## Text provided
We hope you and your family enjoy this celebratory holiday!

Liz Weston
NerdWallet
June 18, 2023

Women often don’t score as well as men in surveys of financial literacy. One area where we seem to do better is “longevity literacy,” or understanding how long we’re likely to live.

Longevity literacy is essential to smart retirement planning. Overestimate your longevity, and you could retire too late or scrimp too much. Underestimate it and you could run short of money.

In a recent TIAA Institute study, 43% of women correctly estimated the life expectancy of 60-year-old women in the U.S. (The right answer was 85.) Only 32% of men chose the correct answer for the life expectancy for 60-year-old men, which was 82. Men also were far more likely than women to underestimate life expectancy — and that’s a huge potential problem for both sexes.

A man who expects to die in his 70s might draw too much from retirement funds or start Social Security too early. That could leave him — and the spouse who may outlive him — with too little income later on.

## The data
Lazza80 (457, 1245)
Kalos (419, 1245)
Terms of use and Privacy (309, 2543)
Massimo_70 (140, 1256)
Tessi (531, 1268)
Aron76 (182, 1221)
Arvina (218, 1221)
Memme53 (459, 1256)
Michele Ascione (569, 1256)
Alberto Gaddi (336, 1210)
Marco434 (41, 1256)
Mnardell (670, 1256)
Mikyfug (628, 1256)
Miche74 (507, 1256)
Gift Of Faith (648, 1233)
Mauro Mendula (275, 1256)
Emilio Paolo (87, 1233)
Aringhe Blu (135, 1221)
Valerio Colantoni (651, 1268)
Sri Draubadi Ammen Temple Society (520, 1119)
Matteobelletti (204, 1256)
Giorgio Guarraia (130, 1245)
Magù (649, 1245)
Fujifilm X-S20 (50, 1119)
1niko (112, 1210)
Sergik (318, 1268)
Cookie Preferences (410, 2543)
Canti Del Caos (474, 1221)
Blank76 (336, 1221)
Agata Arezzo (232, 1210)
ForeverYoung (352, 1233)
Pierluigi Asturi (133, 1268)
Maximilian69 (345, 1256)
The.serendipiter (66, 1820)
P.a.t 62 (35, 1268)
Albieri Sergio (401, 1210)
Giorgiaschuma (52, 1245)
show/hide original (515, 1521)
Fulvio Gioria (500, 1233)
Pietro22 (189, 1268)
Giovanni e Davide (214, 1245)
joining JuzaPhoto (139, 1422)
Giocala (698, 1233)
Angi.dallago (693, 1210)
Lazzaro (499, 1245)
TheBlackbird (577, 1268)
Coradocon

## Task set
[1] List every consequence that the longevity literacy article says can follow from misjudging how long you will live.
[2] Carry on the article about longevity literacy and retirement planning from its last sentence.

## Per-task answers
[1]
- Retiring too late
- Scrimping too much
- Running short of money
- Drawing too much from retirement funds
- Starting Social Security too early
- Being left, along with a spouse who may outlive you, with too little income later on

[2]
“A lot of people do OK in their first 10 years or 15 years of retirement,” says actuary Steve Vernon, a former research scholar at the Stanford Center on Longevity. “It’s often in their late 70s and 80s that they started to struggle.”

The life expectancy statistics that often make headlines aren’t the ones that matter for retirement planning, Vernon says.

For example, in December the Centers for Disease Control and Prevention noted that U.S. life expectancy dropped for the second year in a row. But the number the CDC cited — 76.4 years — is life expectancy from birth. That figure includes infant mortality as well as the accidents, diseases, overdoses, homicides and suicides that end lives too early.